Exact macroscopic equations for globally coupled heterogeneous neurons

ARoxin@crm.cat

Many phenomena in the natural and biological sciences reflect the collective behavior of large numbers of interacting dynamical units. Insight into such phenomena can therefore by gleaned by studying idealized systems in which the dynamics of the individual units are taken to be as simple as possible, while still retaining the most salient features for the physical system of interest. A well-known example is the Kuramoto model, a canonical example of collective synchronization. In the field of neuroscience, the individual unit is the neuron and the collective behavior of interest is often the response of the neuronal network to external inputs. Here, as opposed to the Kuramoto model, the parameter order of interest is not necessarily the degree of synchronization, but rather the average number of electrical impulses or “spikes” generated by the network per unit of time, known as the “firing rate”.
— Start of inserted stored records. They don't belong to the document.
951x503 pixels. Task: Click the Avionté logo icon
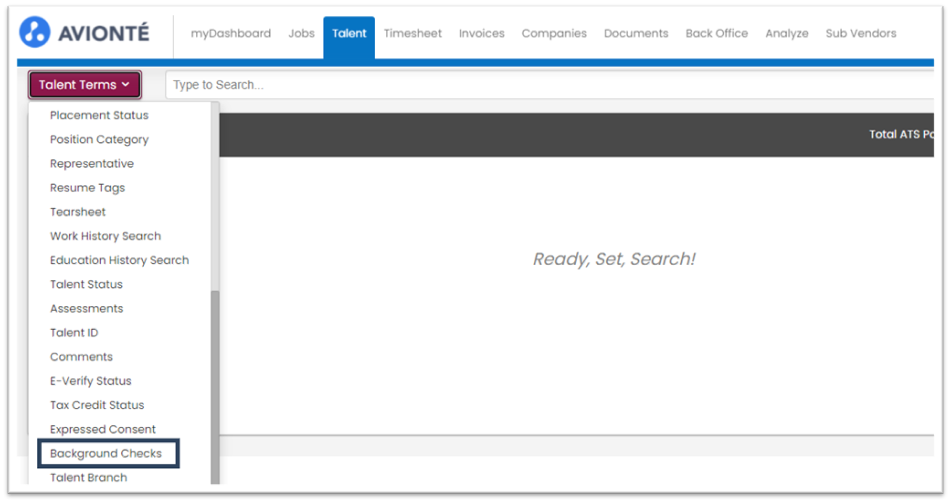[x=35, y=32]
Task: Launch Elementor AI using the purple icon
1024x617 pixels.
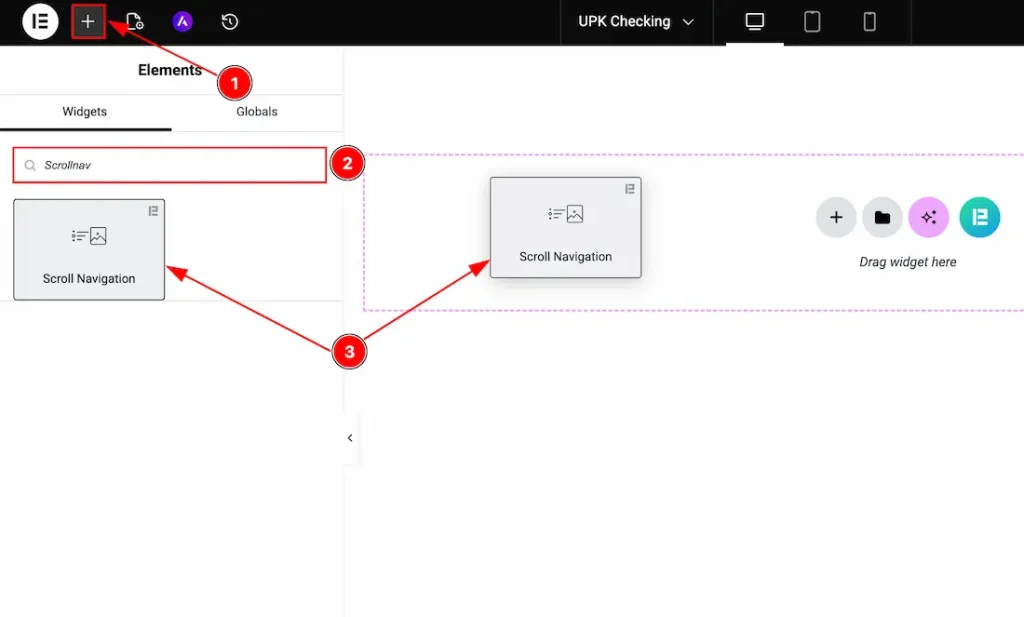Action: coord(182,21)
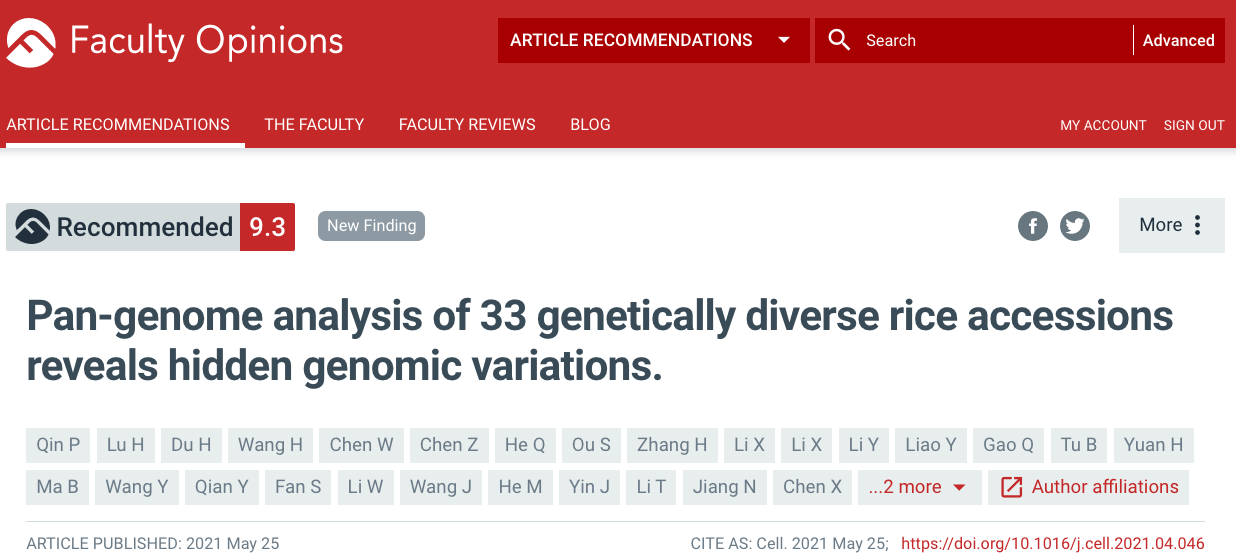Open the Article Recommendations search dropdown

653,40
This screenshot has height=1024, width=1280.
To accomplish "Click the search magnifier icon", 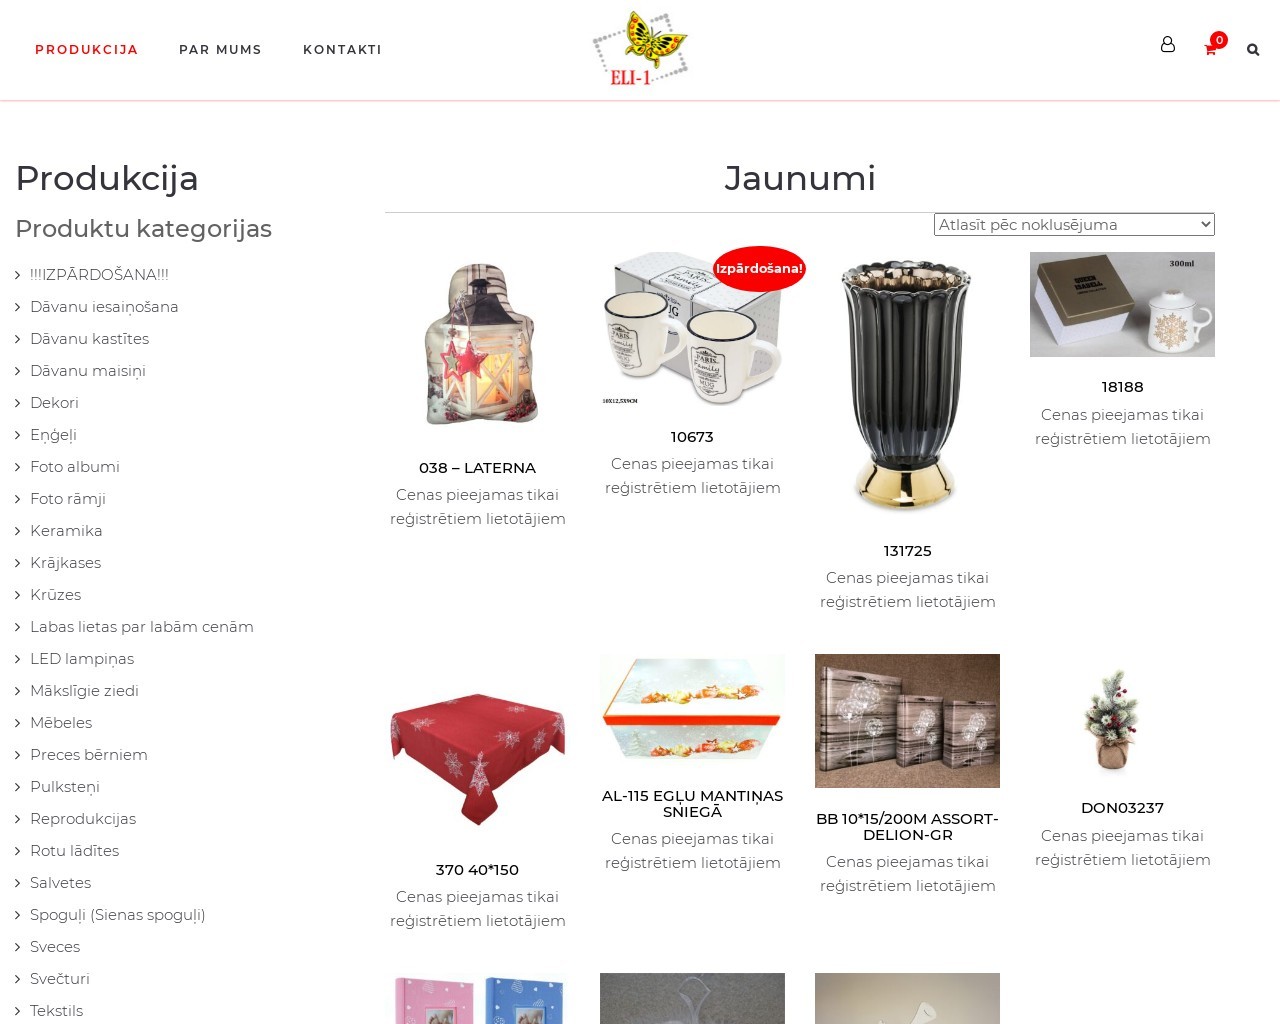I will (x=1253, y=50).
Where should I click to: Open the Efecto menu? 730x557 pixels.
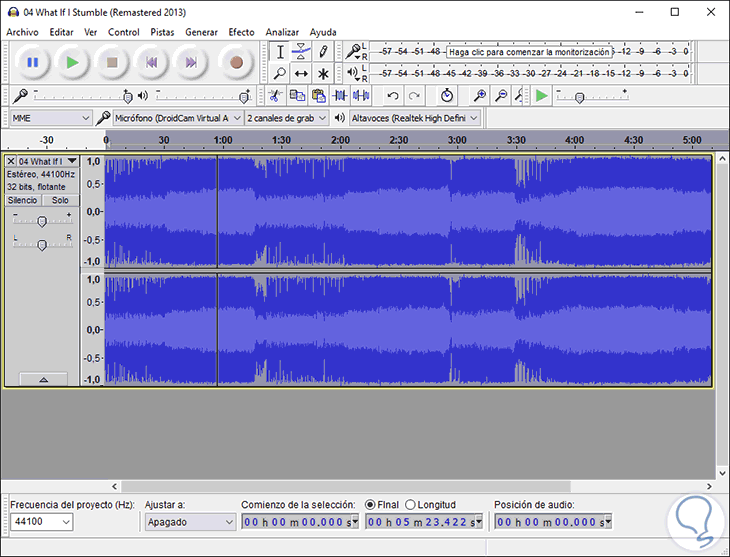pyautogui.click(x=241, y=32)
Here I will discuss the derivation of an exact mean-field model for a large network of coupled, heterogeneous model neurons [Montbrio15]. The neural model, that is the individual element, is the “quadratic integrate-and-fire” neuron, a canonical model which approximates how spikes are emitted in a large class of more realistic neuronal models. We find that the relevant macroscopic variables are the mean firing rate as well as the mean voltage drop across the cellular membrane of neurons in the network; the collective dynamics are described by a system of two coupled ODEs. Interestingly, we can show that there is a deep connection between this neuronal description of collective behavior, and the more traditional Kuramoto order parameter which measures collective synchronization. Specifically, the conformal transformations which map between the unit circle and the positive half plane allow us to switch between these two descriptions and tie our work to the so-called Ott-Antonsen ansatz [Ott08], which provides an exact solution to the Kuramoto model.

[Montbrio15] E. Montbrió, D. Pazó, and A. Roxin. Macroscopic description for networks of spiking neurons. , 5, 2015.

[Ott08] E. Ott and T. M. Antonsen. Low-dimensional behavior of large systems of globally coupled oscillators. , 18:037113, 2008.